Records shown:
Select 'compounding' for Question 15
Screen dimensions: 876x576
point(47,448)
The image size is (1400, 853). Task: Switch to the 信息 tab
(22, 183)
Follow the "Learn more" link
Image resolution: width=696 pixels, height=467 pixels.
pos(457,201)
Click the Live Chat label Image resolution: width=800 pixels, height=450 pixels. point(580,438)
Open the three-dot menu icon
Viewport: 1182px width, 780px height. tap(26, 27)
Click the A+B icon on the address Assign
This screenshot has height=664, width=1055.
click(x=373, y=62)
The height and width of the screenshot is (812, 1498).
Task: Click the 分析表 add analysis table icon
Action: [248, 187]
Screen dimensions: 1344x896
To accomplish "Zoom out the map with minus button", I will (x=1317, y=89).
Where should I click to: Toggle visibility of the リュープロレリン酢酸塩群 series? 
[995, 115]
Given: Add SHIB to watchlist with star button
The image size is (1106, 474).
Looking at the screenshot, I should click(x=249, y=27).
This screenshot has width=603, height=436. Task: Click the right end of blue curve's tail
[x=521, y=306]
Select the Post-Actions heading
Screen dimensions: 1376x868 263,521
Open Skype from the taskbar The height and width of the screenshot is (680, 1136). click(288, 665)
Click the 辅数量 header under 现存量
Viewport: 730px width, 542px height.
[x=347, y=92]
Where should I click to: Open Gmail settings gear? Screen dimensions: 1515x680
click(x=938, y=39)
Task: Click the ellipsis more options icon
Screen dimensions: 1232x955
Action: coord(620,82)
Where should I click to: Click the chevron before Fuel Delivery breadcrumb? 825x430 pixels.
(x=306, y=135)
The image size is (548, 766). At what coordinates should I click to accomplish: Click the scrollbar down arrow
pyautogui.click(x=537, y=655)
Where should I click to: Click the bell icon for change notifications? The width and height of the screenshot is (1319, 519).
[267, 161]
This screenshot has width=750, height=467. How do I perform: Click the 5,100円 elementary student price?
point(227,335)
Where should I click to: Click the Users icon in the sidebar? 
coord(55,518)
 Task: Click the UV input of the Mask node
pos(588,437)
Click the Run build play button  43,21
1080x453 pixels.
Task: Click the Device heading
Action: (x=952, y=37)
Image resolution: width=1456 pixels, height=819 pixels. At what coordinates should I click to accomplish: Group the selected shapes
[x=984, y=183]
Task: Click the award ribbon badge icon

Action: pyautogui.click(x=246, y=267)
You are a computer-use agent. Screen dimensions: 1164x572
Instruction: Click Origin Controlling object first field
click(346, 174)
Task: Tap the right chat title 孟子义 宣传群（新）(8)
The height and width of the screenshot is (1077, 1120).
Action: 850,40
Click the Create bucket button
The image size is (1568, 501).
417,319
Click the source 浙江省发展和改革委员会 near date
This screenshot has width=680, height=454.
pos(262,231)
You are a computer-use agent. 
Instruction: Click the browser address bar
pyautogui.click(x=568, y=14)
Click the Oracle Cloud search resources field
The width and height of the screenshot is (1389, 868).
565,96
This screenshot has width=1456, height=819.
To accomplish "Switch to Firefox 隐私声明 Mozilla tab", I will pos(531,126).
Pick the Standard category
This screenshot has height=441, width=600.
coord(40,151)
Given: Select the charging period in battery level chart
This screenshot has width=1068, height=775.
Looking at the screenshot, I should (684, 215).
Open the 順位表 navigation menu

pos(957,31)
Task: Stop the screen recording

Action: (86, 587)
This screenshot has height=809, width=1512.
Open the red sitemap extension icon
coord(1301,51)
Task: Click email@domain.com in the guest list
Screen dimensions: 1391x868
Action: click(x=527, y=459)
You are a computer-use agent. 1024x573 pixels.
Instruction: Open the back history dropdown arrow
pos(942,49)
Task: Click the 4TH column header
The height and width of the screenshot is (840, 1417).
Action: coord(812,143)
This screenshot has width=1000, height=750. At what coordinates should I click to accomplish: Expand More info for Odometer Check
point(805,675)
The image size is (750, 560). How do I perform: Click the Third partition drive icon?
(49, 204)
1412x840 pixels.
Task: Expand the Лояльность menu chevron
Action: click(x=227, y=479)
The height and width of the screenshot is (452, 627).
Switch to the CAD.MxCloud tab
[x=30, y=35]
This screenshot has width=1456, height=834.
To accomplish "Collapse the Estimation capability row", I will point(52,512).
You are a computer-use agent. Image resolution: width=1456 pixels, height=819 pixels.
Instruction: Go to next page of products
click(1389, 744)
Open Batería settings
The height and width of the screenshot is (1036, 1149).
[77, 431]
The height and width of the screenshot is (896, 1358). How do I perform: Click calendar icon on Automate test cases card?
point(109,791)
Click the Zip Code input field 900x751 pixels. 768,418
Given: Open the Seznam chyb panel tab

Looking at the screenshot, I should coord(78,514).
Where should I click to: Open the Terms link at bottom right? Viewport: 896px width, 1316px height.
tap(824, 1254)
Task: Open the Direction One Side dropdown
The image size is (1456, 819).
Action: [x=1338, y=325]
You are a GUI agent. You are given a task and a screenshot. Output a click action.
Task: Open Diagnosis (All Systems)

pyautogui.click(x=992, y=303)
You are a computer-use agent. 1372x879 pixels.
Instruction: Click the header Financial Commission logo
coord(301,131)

Problem description:
Reproduce all of the entries above, substituting "Where do I click to" for every occurrence of "Where should I click to" and changing nothing else.

Finished task:
Select 'compounding' for Question 15
Screen dimensions: 876x576
point(47,448)
The image size is (1400, 853). Task: Switch to the 信息 tab
(22, 183)
Follow the "Learn more" link
Image resolution: width=696 pixels, height=467 pixels.
pos(457,201)
Click the Live Chat label Image resolution: width=800 pixels, height=450 pixels. point(580,438)
Open the three-dot menu icon
Viewport: 1182px width, 780px height. tap(26, 27)
Click the A+B icon on the address Assign
This screenshot has height=664, width=1055.
click(x=373, y=62)
The height and width of the screenshot is (812, 1498).
Task: Click the 分析表 add analysis table icon
Action: [248, 187]
Screen dimensions: 1344x896
To accomplish "Zoom out the map with minus button", I will (x=1317, y=89).
Where do I click to: Toggle visibility of the リュープロレリン酢酸塩群 series? 
[995, 115]
Given: Add SHIB to watchlist with star button
The image size is (1106, 474).
Looking at the screenshot, I should click(x=249, y=27).
This screenshot has width=603, height=436. Task: Click the right end of blue curve's tail
[x=521, y=306]
Select the Post-Actions heading
Screen dimensions: 1376x868 263,521
Open Skype from the taskbar The height and width of the screenshot is (680, 1136). click(288, 665)
Click the 辅数量 header under 现存量
Viewport: 730px width, 542px height.
[x=347, y=92]
Where do I click to: Open Gmail settings gear? Screen dimensions: 1515x680
click(x=938, y=39)
Task: Click the ellipsis more options icon
Screen dimensions: 1232x955
Action: coord(620,82)
Where do I click to: Click the chevron before Fuel Delivery breadcrumb? 825x430 pixels.
(x=306, y=135)
The image size is (548, 766). At what coordinates should I click to accomplish: Click the scrollbar down arrow
pyautogui.click(x=537, y=655)
Where do I click to: Click the bell icon for change notifications? The width and height of the screenshot is (1319, 519).
[267, 161]
This screenshot has width=750, height=467. How do I perform: Click the 5,100円 elementary student price?
point(227,335)
Where do I click to: Click the Users icon in the sidebar? 
coord(55,518)
 Task: Click the UV input of the Mask node
pos(588,437)
Click the Run build play button  43,21
1080x453 pixels.
Task: Click the Device heading
Action: (x=952, y=37)
Image resolution: width=1456 pixels, height=819 pixels. At what coordinates should I click to accomplish: Group the selected shapes
[x=984, y=183]
Task: Click the award ribbon badge icon

Action: pyautogui.click(x=246, y=267)
You are a computer-use agent. Screen dimensions: 1164x572
Instruction: Click Origin Controlling object first field
click(346, 174)
Task: Tap the right chat title 孟子义 宣传群（新）(8)
The height and width of the screenshot is (1077, 1120).
Action: 850,40
Click the Create bucket button
The image size is (1568, 501).
417,319
Click the source 浙江省发展和改革委员会 near date
This screenshot has width=680, height=454.
pos(262,231)
You are a computer-use agent. 
Instruction: Click the browser address bar
pyautogui.click(x=568, y=14)
Click the Oracle Cloud search resources field
The width and height of the screenshot is (1389, 868).
565,96
This screenshot has width=1456, height=819.
To accomplish "Switch to Firefox 隐私声明 Mozilla tab", I will pos(531,126).
Pick the Standard category
This screenshot has height=441, width=600.
coord(40,151)
Given: Select the charging period in battery level chart
This screenshot has width=1068, height=775.
Looking at the screenshot, I should (684, 215).
Open the 順位表 navigation menu

pos(957,31)
Task: Stop the screen recording

Action: (86, 587)
This screenshot has height=809, width=1512.
Open the red sitemap extension icon
coord(1301,51)
Task: Click email@domain.com in the guest list
Screen dimensions: 1391x868
Action: click(x=527, y=459)
You are a computer-use agent. 1024x573 pixels.
Instruction: Open the back history dropdown arrow
pos(942,49)
Task: Click the 4TH column header
The height and width of the screenshot is (840, 1417).
Action: coord(812,143)
This screenshot has width=1000, height=750. At what coordinates should I click to accomplish: Expand More info for Odometer Check
point(805,675)
The image size is (750, 560). How do I perform: Click the Third partition drive icon?
(49, 204)
1412x840 pixels.
Task: Expand the Лояльность menu chevron
Action: click(x=227, y=479)
The height and width of the screenshot is (452, 627).
Switch to the CAD.MxCloud tab
[x=30, y=35]
This screenshot has width=1456, height=834.
To accomplish "Collapse the Estimation capability row", I will point(52,512).
You are a computer-use agent. Image resolution: width=1456 pixels, height=819 pixels.
Instruction: Go to next page of products
click(1389, 744)
Open Batería settings
The height and width of the screenshot is (1036, 1149).
[77, 431]
The height and width of the screenshot is (896, 1358). How do I perform: Click calendar icon on Automate test cases card?
point(109,791)
Click the Zip Code input field 900x751 pixels. 768,418
Given: Open the Seznam chyb panel tab

Looking at the screenshot, I should coord(78,514).
Where do I click to: Open the Terms link at bottom right? Viewport: 896px width, 1316px height.
tap(824, 1254)
Task: Open the Direction One Side dropdown
The image size is (1456, 819).
Action: [x=1338, y=325]
You are a GUI agent. You are given a task and a screenshot. Output a click action.
Task: Open Diagnosis (All Systems)

pyautogui.click(x=992, y=303)
You are a computer-use agent. 1372x879 pixels.
Instruction: Click the header Financial Commission logo
coord(301,131)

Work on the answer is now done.